# Blood for the Blood God?



## Ralziel (Mar 1, 2014)

So, I finally succumbed to the will of chaos. I was torn between lizardmen and wood elves, but while waiting for the new book and miniatures, and wanting to get the web exclusive marine off the website as a present, (my bank account fast dropping and payday a LONG way off) I got myself a Champion of Khorne and some Warriors. I decided stuff it. The call of the dark gods got to me, and I like Khorne and Nurgle, so thought I'd start making some berserkers to get something simple to begin with.
They finally arrived yesterday, and after a quick trip to the post office, I was soon home, sat at my desk with supplies in hand, ready to begin trimming. Now, since I started collecting and painting, which is about 20 years ago, I have never cut myself while trimming my models. However, with knife in one hand, and Champion of Khorne in the other, I set to and managed to hack into my thumb (admittedly my fault), and blood started to spill. It was a good gouge. Finecast doesn't hold up to a knife quite like the regular models.
I finished off trimming it, and then did the warriors, which went without incident, but then it hit me. The first time I heed the call of the dark gods, and I spill blood, albeit my own, while tidying a Khorne miniature. Is this the work of the blood god himself? And is this a good omen? Does this mean I'm favoured in the eyes of one of my chosen deities? And should I scrap Nurgle altogether and just go full on Khorne?

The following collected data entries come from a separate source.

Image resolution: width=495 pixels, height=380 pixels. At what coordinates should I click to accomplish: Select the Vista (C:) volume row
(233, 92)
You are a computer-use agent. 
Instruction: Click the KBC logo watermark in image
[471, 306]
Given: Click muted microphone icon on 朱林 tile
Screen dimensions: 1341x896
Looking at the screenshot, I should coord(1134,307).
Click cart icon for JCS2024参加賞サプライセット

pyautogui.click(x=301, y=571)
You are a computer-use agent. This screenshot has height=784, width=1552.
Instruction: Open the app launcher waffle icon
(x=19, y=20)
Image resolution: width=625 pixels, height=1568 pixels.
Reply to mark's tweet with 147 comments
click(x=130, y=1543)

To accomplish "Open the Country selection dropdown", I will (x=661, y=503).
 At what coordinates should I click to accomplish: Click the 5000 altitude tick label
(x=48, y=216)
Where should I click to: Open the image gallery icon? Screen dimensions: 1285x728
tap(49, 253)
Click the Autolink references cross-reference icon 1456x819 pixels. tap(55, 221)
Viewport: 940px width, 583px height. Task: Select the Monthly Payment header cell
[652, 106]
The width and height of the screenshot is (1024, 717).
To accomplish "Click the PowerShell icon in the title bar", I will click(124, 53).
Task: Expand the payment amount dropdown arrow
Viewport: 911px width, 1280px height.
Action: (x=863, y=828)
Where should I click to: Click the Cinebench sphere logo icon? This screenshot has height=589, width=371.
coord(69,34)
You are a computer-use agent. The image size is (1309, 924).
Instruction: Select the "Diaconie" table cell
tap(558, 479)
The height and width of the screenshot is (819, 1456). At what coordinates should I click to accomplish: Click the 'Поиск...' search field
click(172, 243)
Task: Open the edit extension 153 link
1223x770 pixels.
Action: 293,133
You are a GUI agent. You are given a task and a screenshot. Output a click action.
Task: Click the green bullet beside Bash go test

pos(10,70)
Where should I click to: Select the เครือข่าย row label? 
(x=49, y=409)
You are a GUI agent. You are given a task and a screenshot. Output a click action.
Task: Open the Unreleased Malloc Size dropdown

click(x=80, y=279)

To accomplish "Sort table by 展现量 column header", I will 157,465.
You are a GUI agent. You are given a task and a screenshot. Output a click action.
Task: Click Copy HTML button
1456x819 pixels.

Or, should I take this as a bad sign?


----------



## KarnalBloodfist (Jan 30, 2010)

If the gouge turns into the skull rune of Khorne you are destined for greatness! :victory:

If, however, tentacles start to protrude from the wound, you are doomed to become a gibbering spawn... :shok:

Game wise ... go for both.k:


----------



## gridge (Feb 11, 2012)

If you cut yourself for the first time trimming the forces of the Blood God, definitely don't start collecting Nurgle. I hate to think of what sort of plague you would come down with.


----------



## Kreuger (Aug 30, 2010)

Well, you have certainly sanctified the champion of Khorne by spilling your blood on him. However, if you remain interested in Nurgle your sacrificial cut may become infected.


----------